A NYT Times letter writer is upset that business and first class airplane tickets can be claimed as a business expense, meaning that all the people trapped in coach are subsidizing the fats cats sipping champagne in the front of the plane. I fly over 100,000 miles a year every year, only buy coach tickets and have a bad hip that becomes swollen and painful when I am kinked up in a small seat. I therefore have a fair claim at being outraged at this apparent inequity.
But I’m not.
Yes, even though making something a business expense does not make it free, there is some indirect monetary transfer from coach cabin passengers to business and first class passengers through the tax system. But there is also a substantial transfer in the other direction. The people at the front account for 40-50% of airline revenue. If they all flew coach, the airlines could only be financially viable by raising coach ticket prices for everyone. This is thus a case where wealth really does trickle down to the rest of us. And before those of us who buy coach tickets get too indignant, we should remember that we ourselves are subsidized by taxpayers who never fly at all but have contributed indirectly for decades to federal government bailouts and loan guarantees for the airlines.

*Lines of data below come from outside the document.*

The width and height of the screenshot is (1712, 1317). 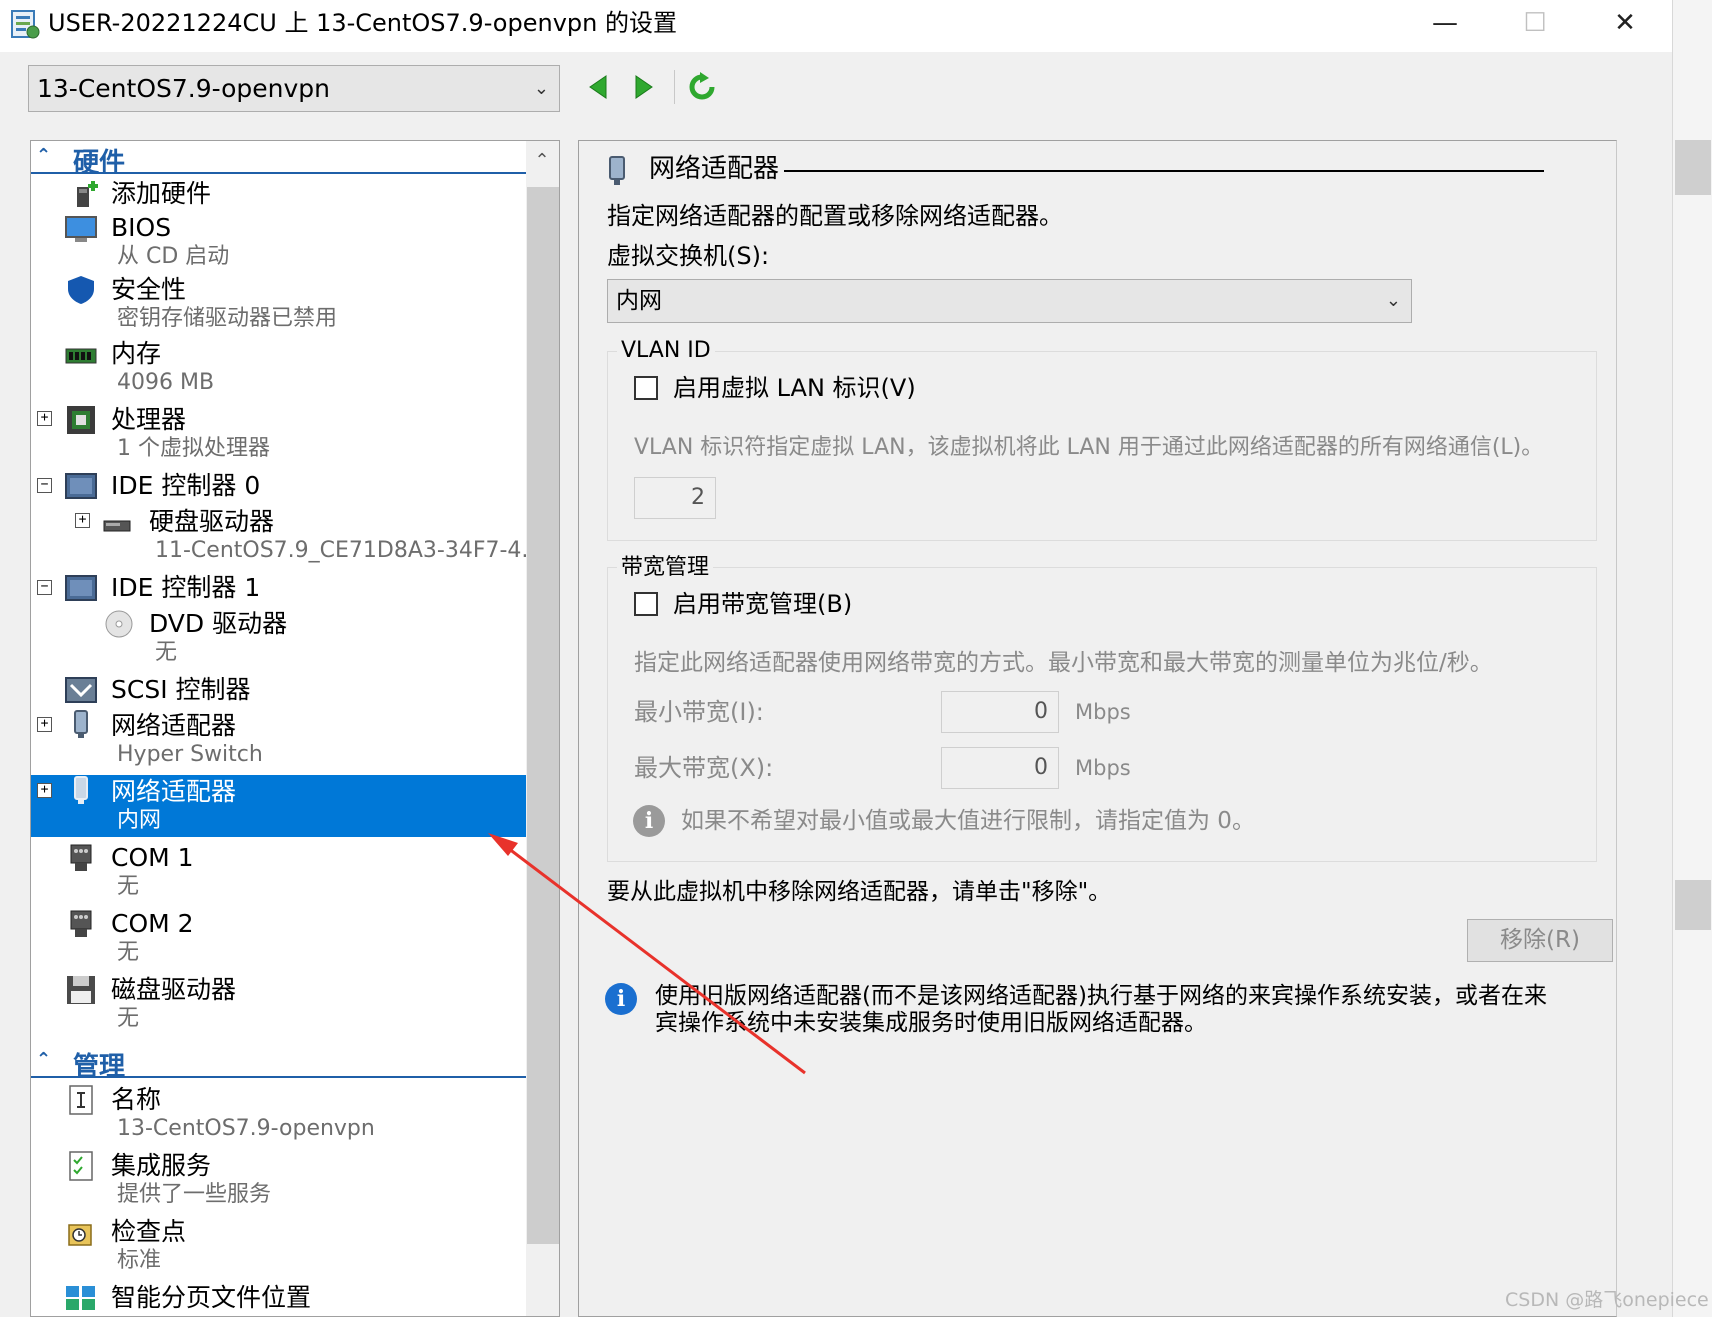 What do you see at coordinates (279, 1004) in the screenshot?
I see `tree-item-diskette-drive: 磁盘驱动器 无` at bounding box center [279, 1004].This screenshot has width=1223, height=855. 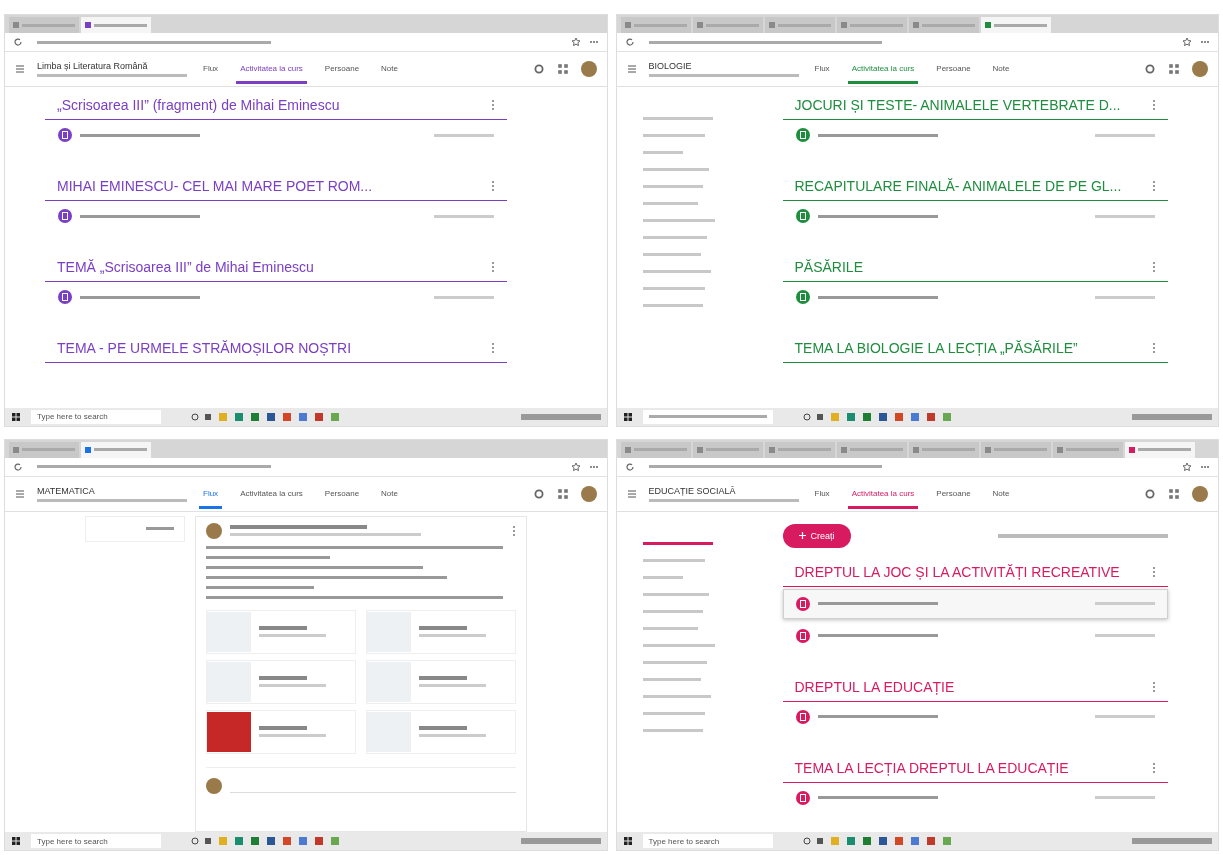 I want to click on topic-title: TEMA LA BIOLOGIE LA LECȚIA „PĂSĂRILE”, so click(x=936, y=348).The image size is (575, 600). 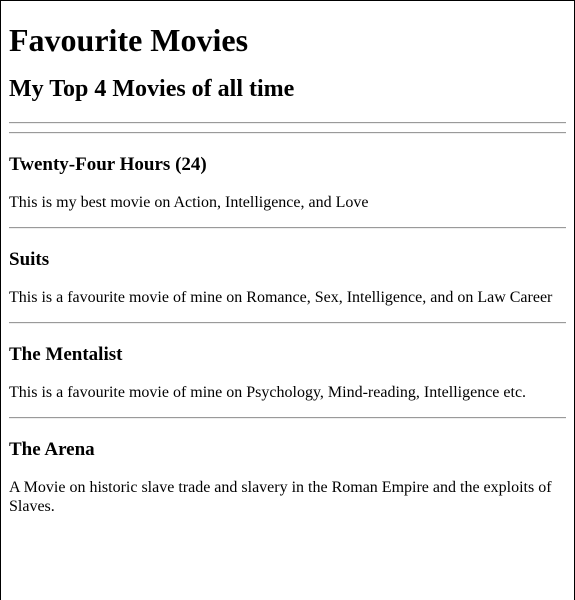 I want to click on movie-title: The Mentalist, so click(x=66, y=354).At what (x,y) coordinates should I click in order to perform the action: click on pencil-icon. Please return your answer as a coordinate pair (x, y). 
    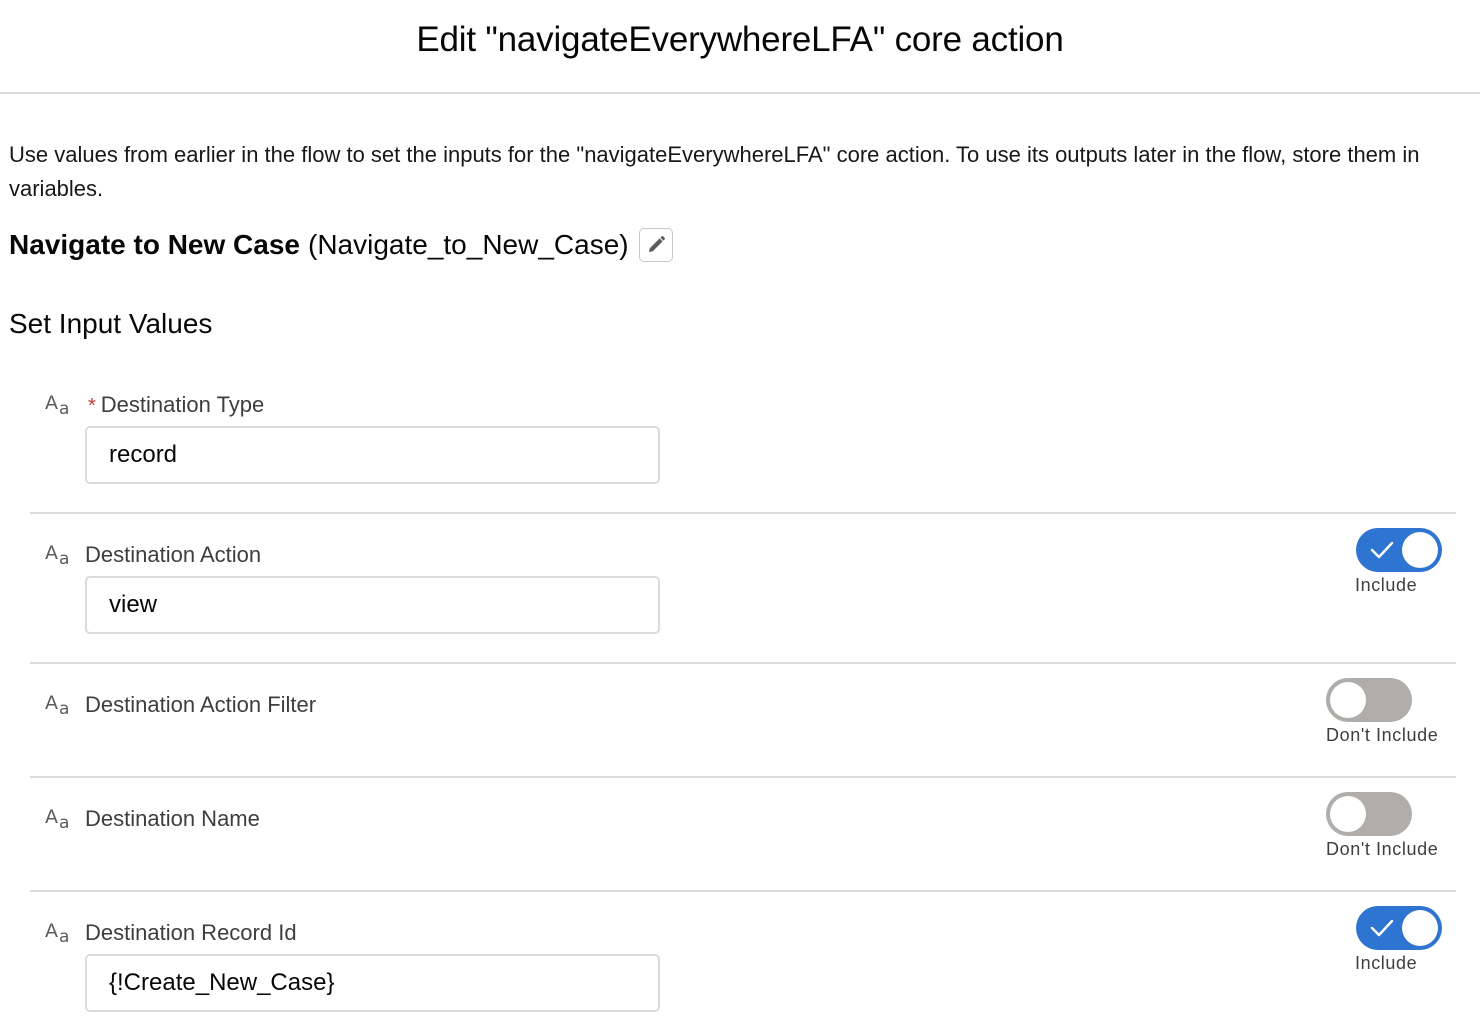
    Looking at the image, I should click on (656, 244).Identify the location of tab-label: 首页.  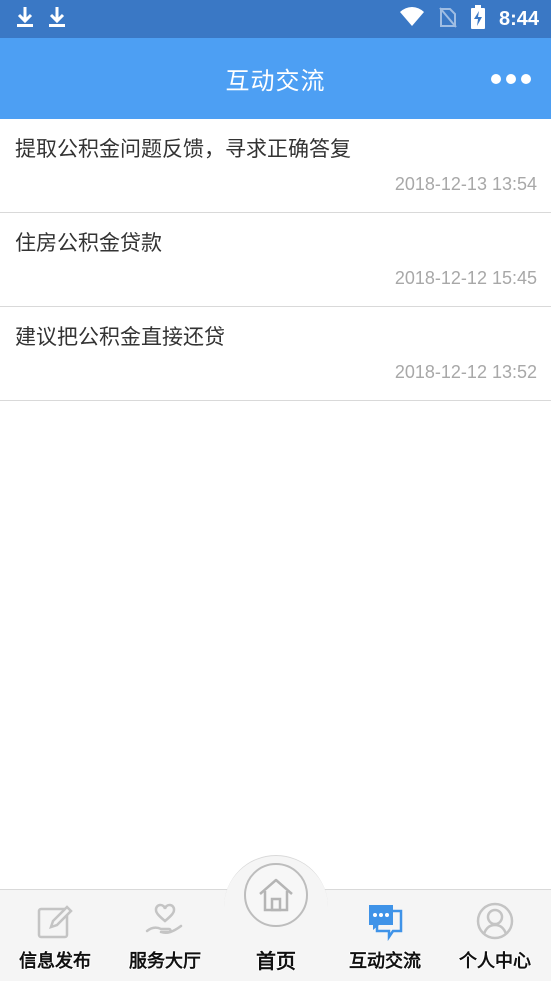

More generally, the too-clever-by-half “airplane as economic microcosm” angle is getting overworked in the media, maybe because many journalists are frequent fliers. At a surface level, the three different classes of service in airplanes seem the perfect metaphor for the current inequality in American life. But no matter where we sit on the plane, we all arrive at our destination at the same time, experience any turbulence in equal measure, and care equally whether the whole thing crashes and burns. Airplanes are therefore much more like the way the country used to be than the way it is now. In the skies, we are still all in it together.